Cronaca

"Lo Porto ucciso da operazione illegale Usa?", chiesta la riapertura delle indagini

Il cooperante palermitano fu sequestrato in Pakistan da una banda vicina ad Al Qaeda nel gennaio 2012 e ucciso tre anni dopo. Il giudice delle indagini preliminari di Roma ha chiesto alla Cia di aprire gli archivi segreti

Giovanni Lo Porto

Il cooperante palermitano Giovanni Lo Porto, sequestrato in Pakistan da una banda vicina ad Al Qaeda nel gennaio 2012 e ucciso tre anni dopo, sarebbe stato ucciso da un drone-bomba statunitense durante un’operazione antiterrorismo illegale. E' l'ipotesi avanzata - secondo quanto riporta il Corriere della Sera - dal gip di Roma, che ha respinto la richiesta di archiviazione avanzata dalla Procura e ha ordinato di chiedere agli Stati Uniti, tramite una rogatoria internazionale, "tutta la documentazione riguardante l’operazione condotta, mediante l’impiego di droni, tra la fine del 2014 e l’inizio del 2015 sul compound di jihadisti legati ad Al Qaeda , situato in zona tribale al confine tra il Pakistan e l’Afghanistan, ove erano tenuti in ostaggio i cooperanti Lo Porto e Weinstein".

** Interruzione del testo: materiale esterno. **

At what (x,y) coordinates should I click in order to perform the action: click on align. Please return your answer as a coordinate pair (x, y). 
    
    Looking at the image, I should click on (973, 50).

Secondo quanto scrive il quotidiano, il "magistrato chiede che la Cia apra i suoi archivi e sveli i retroscena dell’operazione antiterrorismo svolta in Pakistan. Una soglia fin qui sbarrata sulla quale si era fermato il pubblico ministero di Roma Erminio Amelio, dopo aver chiesto al Ros dei carabinieri di acquisire dalle autorità americane 'tutte le informazioni in loro possesso' sull’operazione che portò alla morte di Lo Porto. Gli Stati Uniti non hanno risposto e il pm aveva proposto l’archiviazione del fascicolo, ritenendo in ogni caso difficile ipotizzare i reati di omicidio volontario o anche solo di omicidio colposo".

Il cooperante di 38 anni collaborava con una organizzazione non governativa, la Welthe Hunger Hilfe, nell’ambito di un progetto finanziato dall’Unione europea per soccorrere la popolazione del Pakistan colpita da un terremoto e da un’alluvione. Nel gennaio del 2012 fu rapito, insieme al collega tedesco Bernd Muehlenbeck, da alcuni uomini armati. Di lui non si sono avute più notizie per lungo tempo, fino all’amara notizia data direttamente dal presidente degli Stati Uniti.  L'allora presidente Usa Barack Obama si assunse la responsabilità dell’accaduto in prima persona, facendo pervenire ai familiari di Lo Porto di un assegno da un milione di dollari per chiudere il caso

Lo Porto secondo la ricostruzione del gip sarebbe rimasto vittima, per sbaglio, di un'operazione di target killing: l'omicidio mirato di obiettivi da eliminare (in questo caso i terroristi). I familiari, assistiti dallo studio legale dell’avvocato Andrea Saccucci, rivendicano "la natura illecita secondo il diritto internazionale dei target killings", tanto più se condotti da un’agenzia civile come la Cia, nell’ambito di un’attività antiterrorismo "che non può assolutamente essere fatta rientrare nella nozione di conflitto internazionale".

Il giudice ha accolto la richiesta di nuove indagini, sottolineando che in ogni caso "la protezione accordata ai diritti umani, e in primis il diritto alla vita, non cessa in tempo di guerra".